What is the intended format of the dump files? The page makes it sound like it will have a binary format, which I'm not opposed to, but is definitely something you should decide on.
Also, I really like the idea of writing it in a low level language and then having bindings for something higher. However, unless you plan of having multiple language bindings (e.g., *both* C# and Python), you may want to pick a different route. For example, if you decide to only bind to Python, you can use something like Cython, which would allow you to write pseudo-Python that is still compiled to C. Of course, if you want multiple language bindings, this is likely no longer an option.

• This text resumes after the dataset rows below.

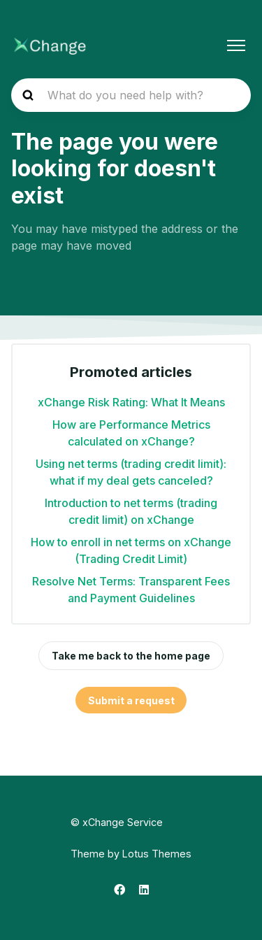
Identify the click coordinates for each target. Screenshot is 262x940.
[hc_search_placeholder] (131, 95)
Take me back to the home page (131, 656)
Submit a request (131, 700)
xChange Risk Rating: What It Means (131, 402)
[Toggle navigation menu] (236, 45)
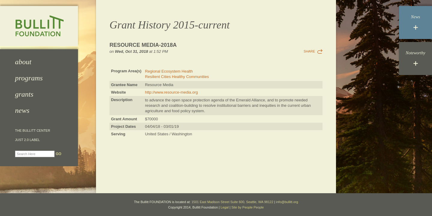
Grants (24, 94)
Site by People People (247, 207)
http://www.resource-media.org (171, 92)
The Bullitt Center (32, 130)
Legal (224, 207)
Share (309, 51)
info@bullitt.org (287, 202)
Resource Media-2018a (143, 45)
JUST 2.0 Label (27, 140)
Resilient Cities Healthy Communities (177, 76)
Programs (29, 78)
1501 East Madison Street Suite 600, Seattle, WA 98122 (232, 202)
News (22, 110)
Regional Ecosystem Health (169, 71)
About (23, 61)
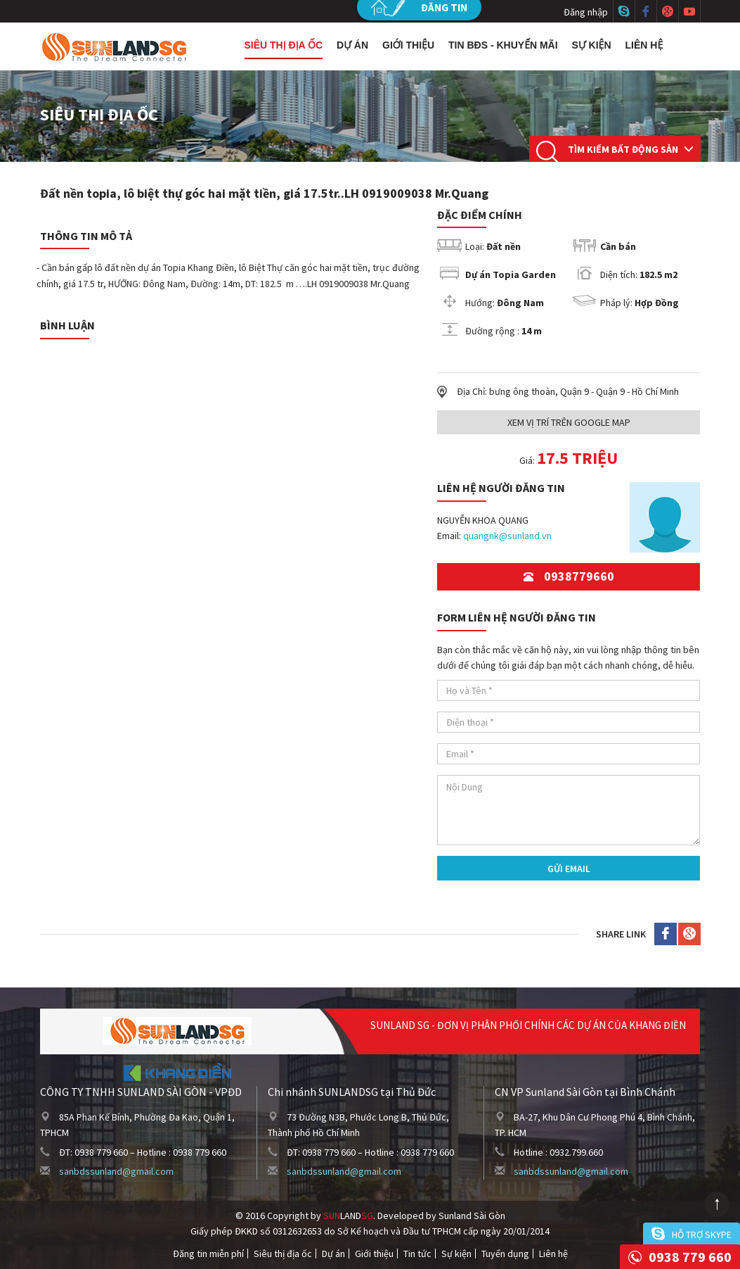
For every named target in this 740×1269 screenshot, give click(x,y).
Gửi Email (568, 868)
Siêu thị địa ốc (284, 45)
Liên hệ (644, 45)
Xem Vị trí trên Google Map (568, 422)
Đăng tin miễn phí (208, 1253)
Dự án (352, 45)
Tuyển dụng (505, 1253)
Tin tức (417, 1253)
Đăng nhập (586, 12)
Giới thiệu (408, 45)
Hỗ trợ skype (702, 1234)
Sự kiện (591, 45)
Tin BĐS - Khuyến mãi (503, 45)
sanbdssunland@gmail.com (116, 1171)
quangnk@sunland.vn (507, 535)
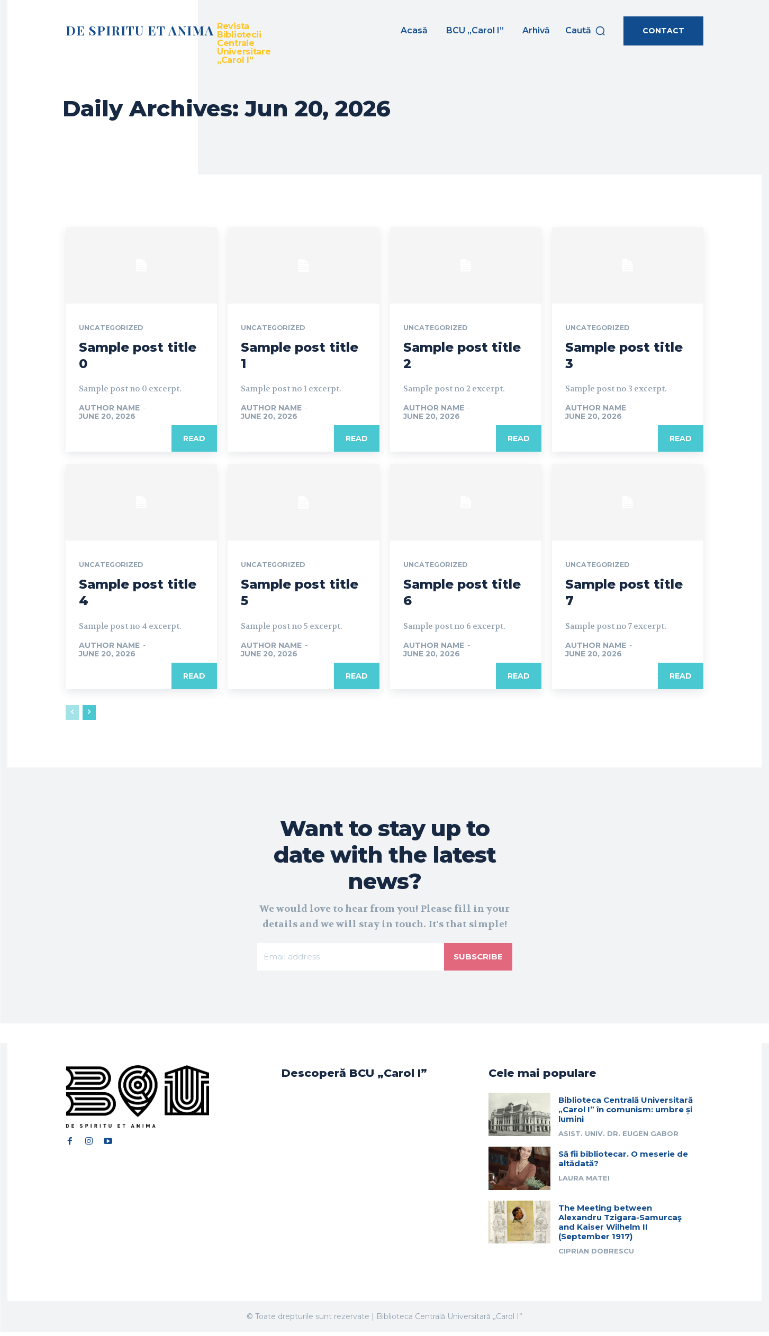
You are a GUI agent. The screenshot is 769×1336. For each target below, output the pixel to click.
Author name (109, 409)
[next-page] (89, 713)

*-- * *Tyler Romeo* Stevens Institute of Technology, Class of 2016 Major in Computer Science www.whizkidztech.com | tylerromeo@gmail.com
On Mon, Jul 1, 2013 at 10:00 AM, Petr Onderka gsvick@gmail.com wrote:
For my GSoC project Incremental data dumps [1], I'm creating a new file format to replace Wikimedia's XML data dumps. A sketch of how I imagine the file format to look like is at http://www.mediawiki.org/wiki/User:Svick/Incremental_dumps/File_format.
What do you think? Does it make sense? Would it work for your use case? Any comments or suggestions are welcome.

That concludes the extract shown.